Abstract
Teat papillomatosis is caused by different bovine papillomavirus (BPV) types and is especially important for dairy cows, because it results in severe damage to the health and structure of the mammary gland. This work describes the molecular and pathological aspects of teat papillomatosis in dairy cows in southern Brazil. Samples of teat papillomas were collect from 73 slaughtered dairy cows. Fragments of the lesions were collected in individual pools per animal and subjected to PCR using the FAP primer pair and sequencing of the amplification products. Teats with the remaining lesions were fixed in 10% neutral buffered formalin, routinely processed for histopathology, and stained with hematoxylin and eosin (H&E). Papillomatous lesions were characterized by three macroscopic patterns, namely exophytic (5 [6.9%]), flat (29 [39.7%]), and mixed (39 [53.4%]). Histologically, all samples were identified as squamous papillomas. Partial sequencing of the L1 gene resulted in the detection of 8 classical BPV types (BPVs 4, 6, 7, 8, 9, 10, 11, and 12) in 27 samples, 6 previously reported putative BPV types in 17 samples, and 10 putative new BPV types in 15 samples. Four sequences could not be classified, and 10 were negative in the PCR. There was no correlation between the gross pattern and the BPV type identified, and all the samples were characterized by squamous papillomas under histological examination. However, 24 different BPV types were identified, demonstrating high genetic diversity among BPVs associated with teat papillomatosis in dairy cows in southern Brazil.

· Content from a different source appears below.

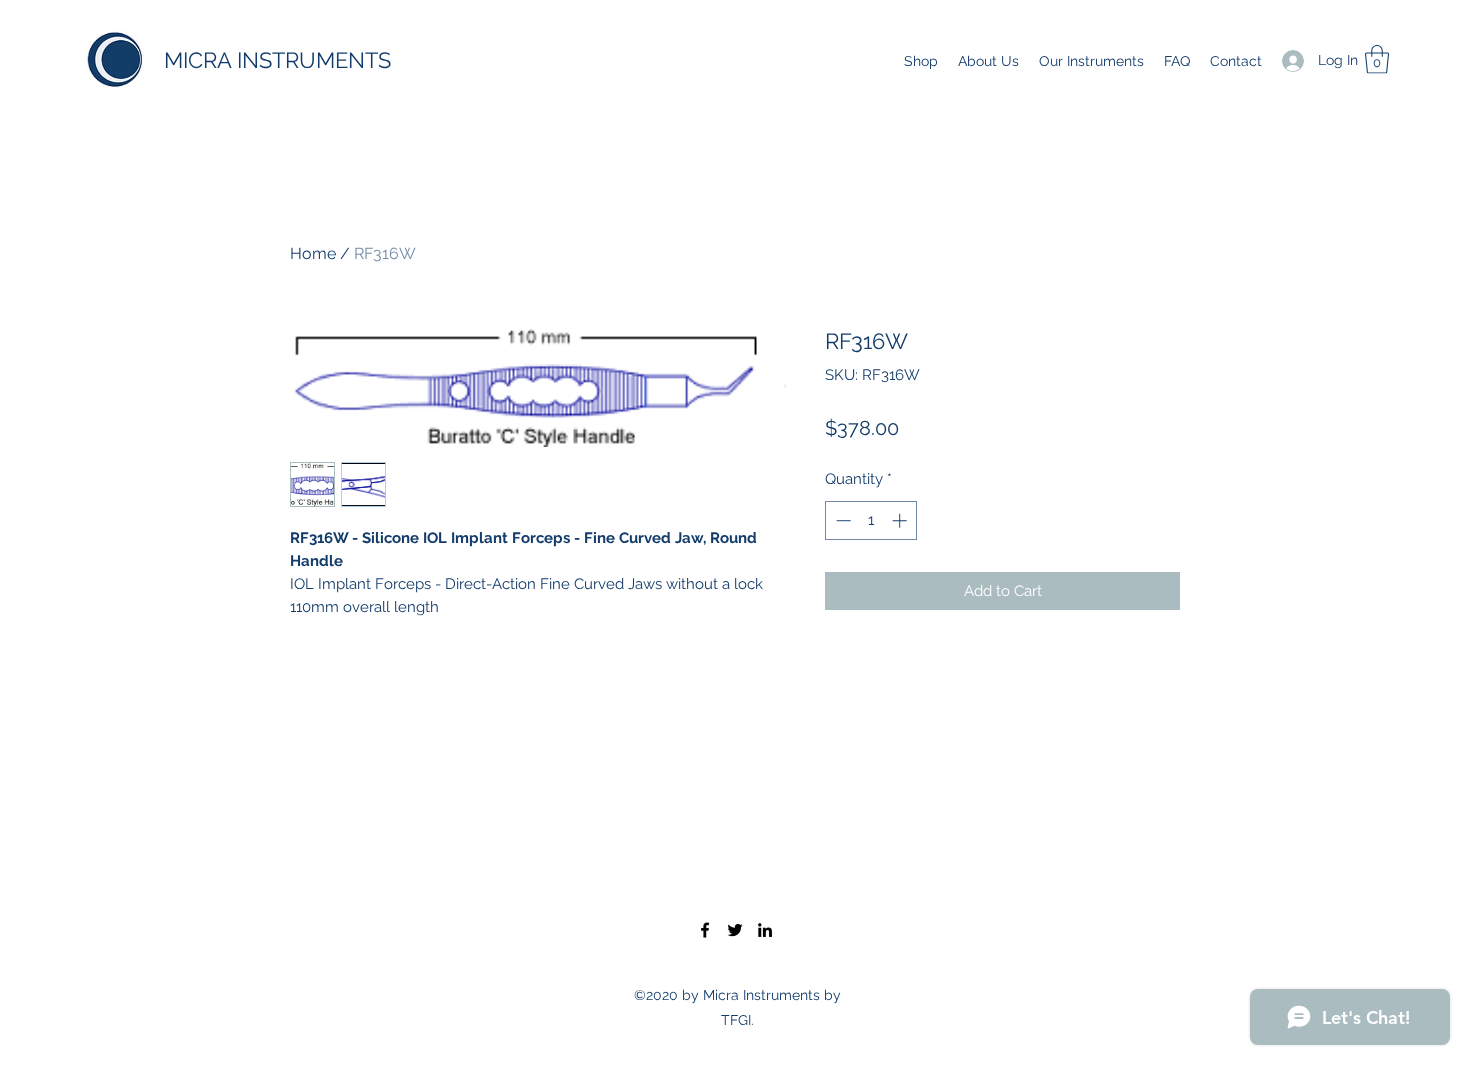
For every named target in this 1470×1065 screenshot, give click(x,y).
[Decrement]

Keywords: Dairy cattle, Papillomatosis, BPV, Viral disease, Veterinary pathology, PCR
Introduction
Papillomaviruses (PVs) are non-enveloped, double-stranded circular DNA viruses belonging to the Papillomaviridae family [12, 23, 25]. In cattle, they cause benign cutaneous papillomatous lesions, which may involve the teats. In addition, they are also associated with malignant tumors in the bladder and upper digestive tract [7, 16, 18].

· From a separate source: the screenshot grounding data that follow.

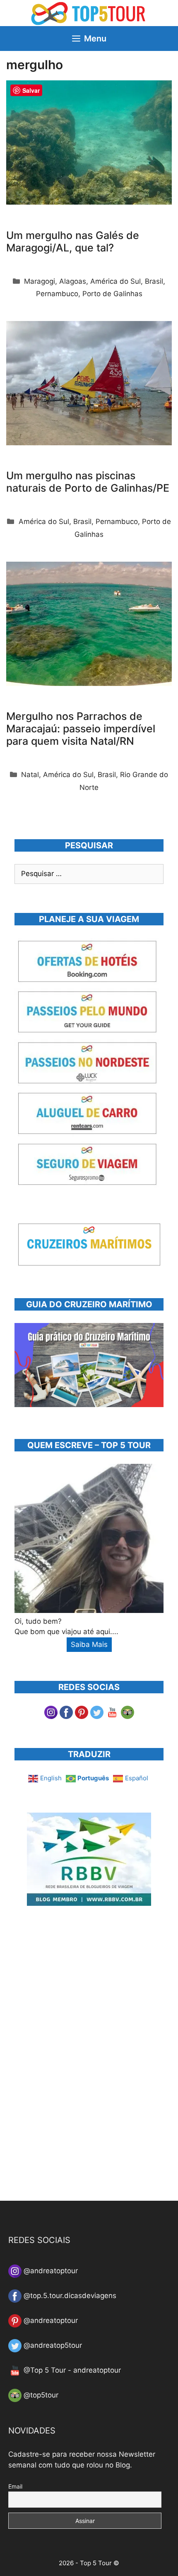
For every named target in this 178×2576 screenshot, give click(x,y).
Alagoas (72, 281)
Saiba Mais (89, 1644)
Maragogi (39, 281)
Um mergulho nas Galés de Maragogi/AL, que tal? (72, 241)
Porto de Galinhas (112, 294)
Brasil (154, 281)
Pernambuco (57, 294)
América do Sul (115, 281)
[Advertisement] (76, 2059)
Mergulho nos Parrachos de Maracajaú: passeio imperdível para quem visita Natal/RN (80, 728)
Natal (30, 774)
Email (15, 2486)
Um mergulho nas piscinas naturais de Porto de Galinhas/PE (87, 481)
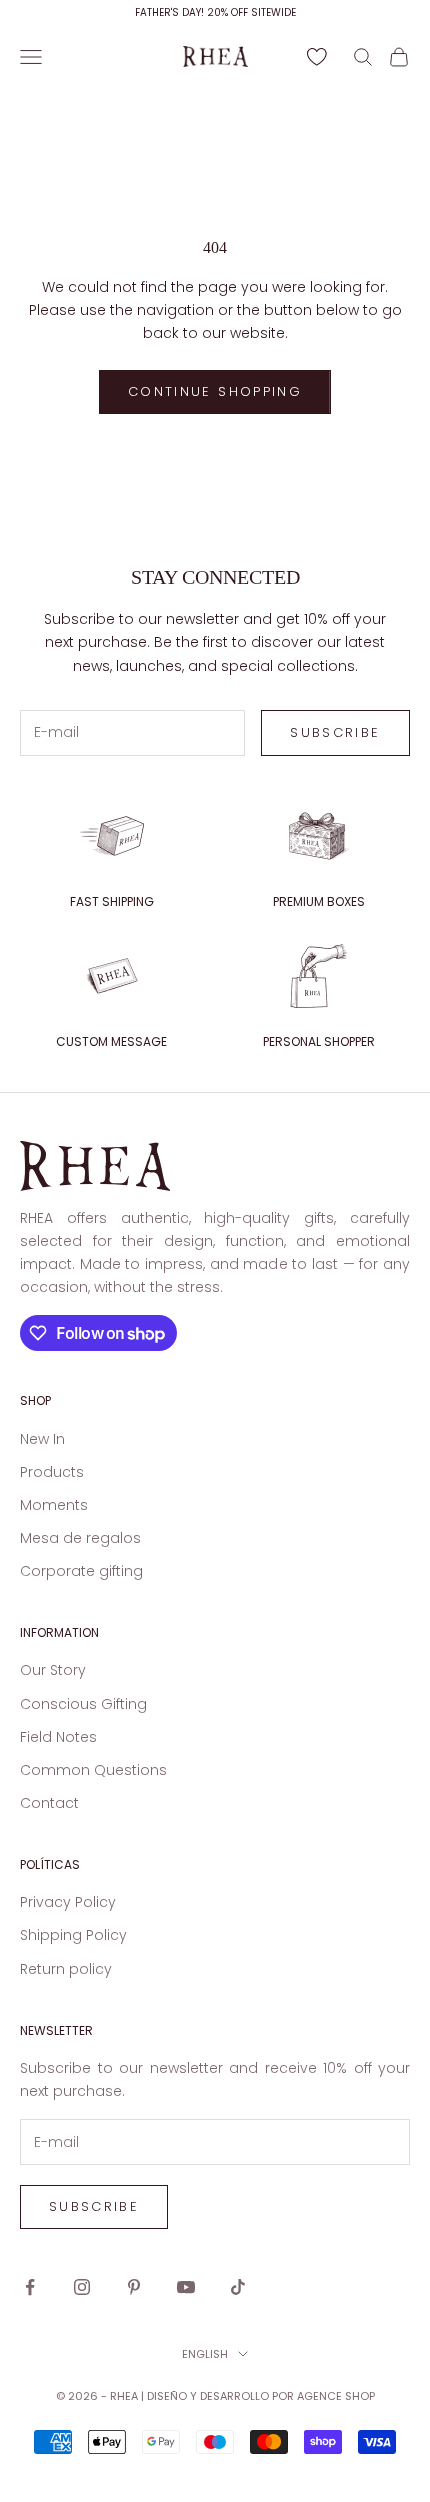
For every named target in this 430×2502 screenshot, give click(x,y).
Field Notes (58, 1737)
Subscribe (335, 732)
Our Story (53, 1670)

Teat papillomatosis has been widely described in dairy cattle and may result in damage to the health and structure of the mammary gland. Papillomas may be large enough to interfere with the milking process and milk flow, especially when they are located near the sphincter of the teat, predisposing the cattle to mastitis. In addition, ulceration and rupture of the lesions may result in bleeding and distortion of the lactiferous ducts [5, 6, 8, 15, 19, 25].

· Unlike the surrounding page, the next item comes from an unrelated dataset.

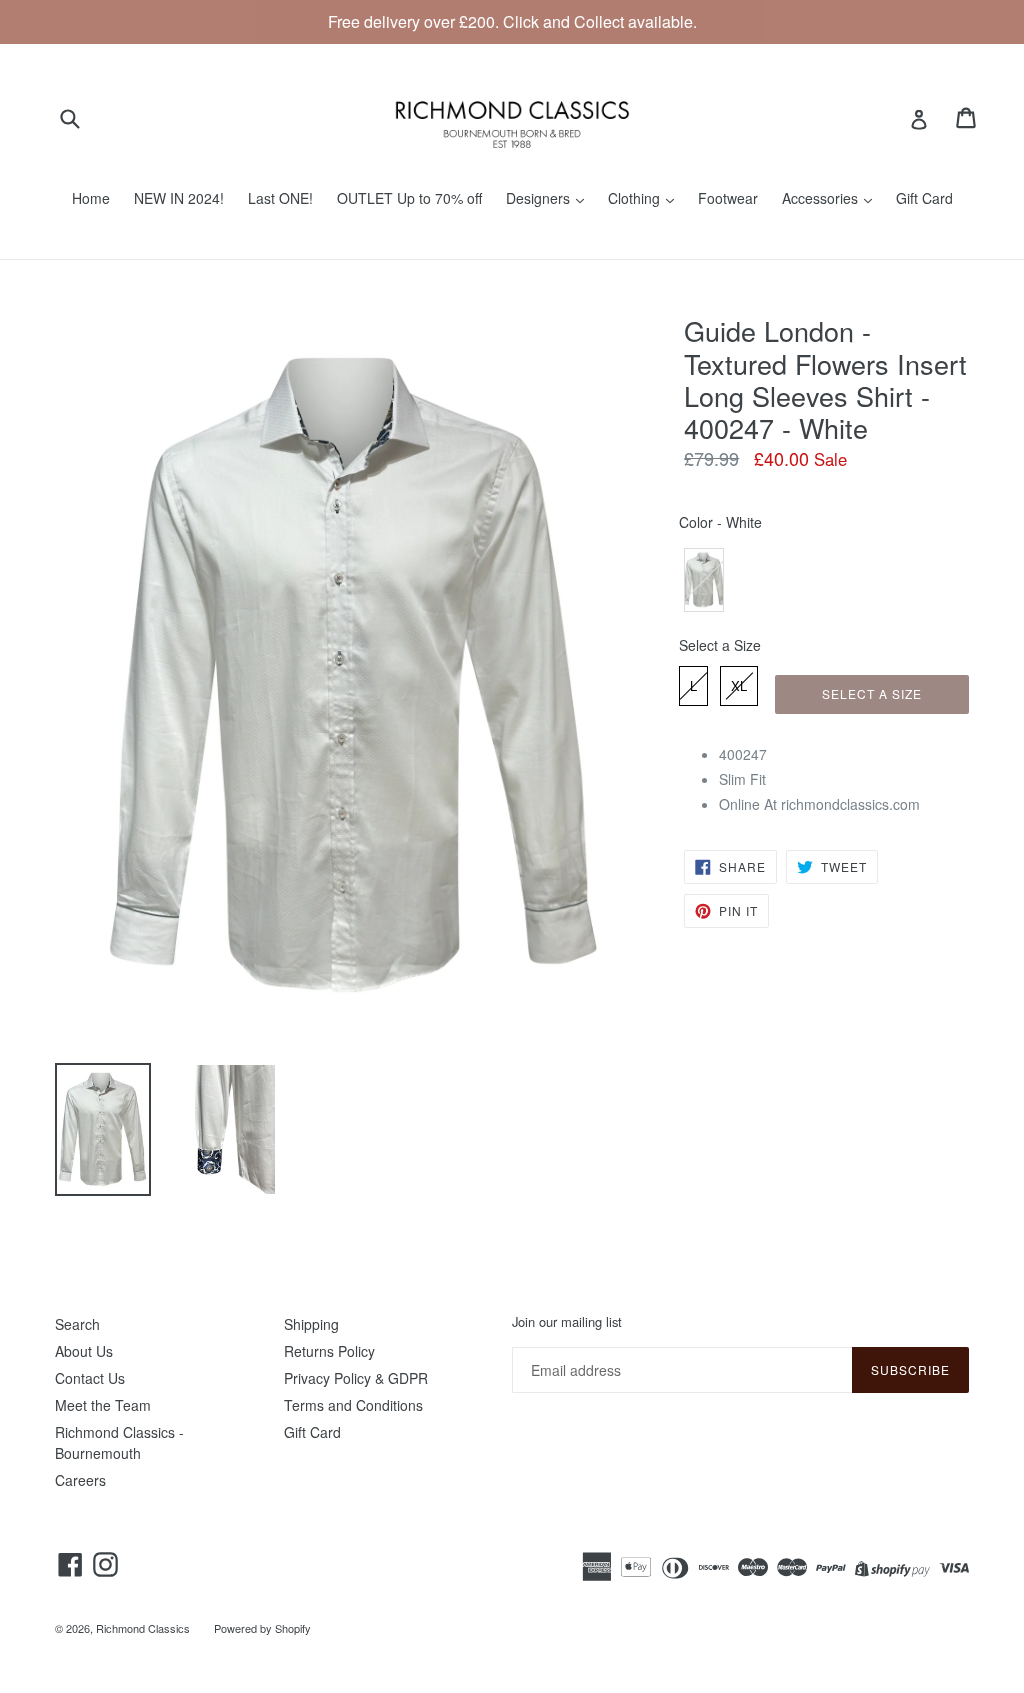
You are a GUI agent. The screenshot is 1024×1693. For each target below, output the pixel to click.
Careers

According to the papillomavirus episteme (PaVE) [22], there are currently 24 fully characterized bovine papillomavirus (BPV) types that are classified into five genera, namely: the Deltapapillomavirus genus with one species (Deltapapillomavirus 4) and four types (BPVs 1, 2, 13, and 14); Epsilonpapillomavirus genus with one species (Epsilonpapillomavirus 1) and two types (BPVs 5 and 8); Dyoxipapillomavirus genus with one species (Dyoxipapillomavirus 1) and one type (BPV7); Dyokappapilomavirus genus with three types (BPVs 16, 18, and 22); and Xipapillomavirus genus, composed of the species Xipapillomavirus 1, which encompasses BPVs 3, 4, 6, 9, 10, 11, and 15; and Xipapillomavirus 2, consisting of BPV12. Additionally, there are BPVs 17, 20, 23, and 24 that also belong to the genus Xipapillomavirus but do not present species demarcation, as well as an unclassified genus that includes BPVs 19 and 21.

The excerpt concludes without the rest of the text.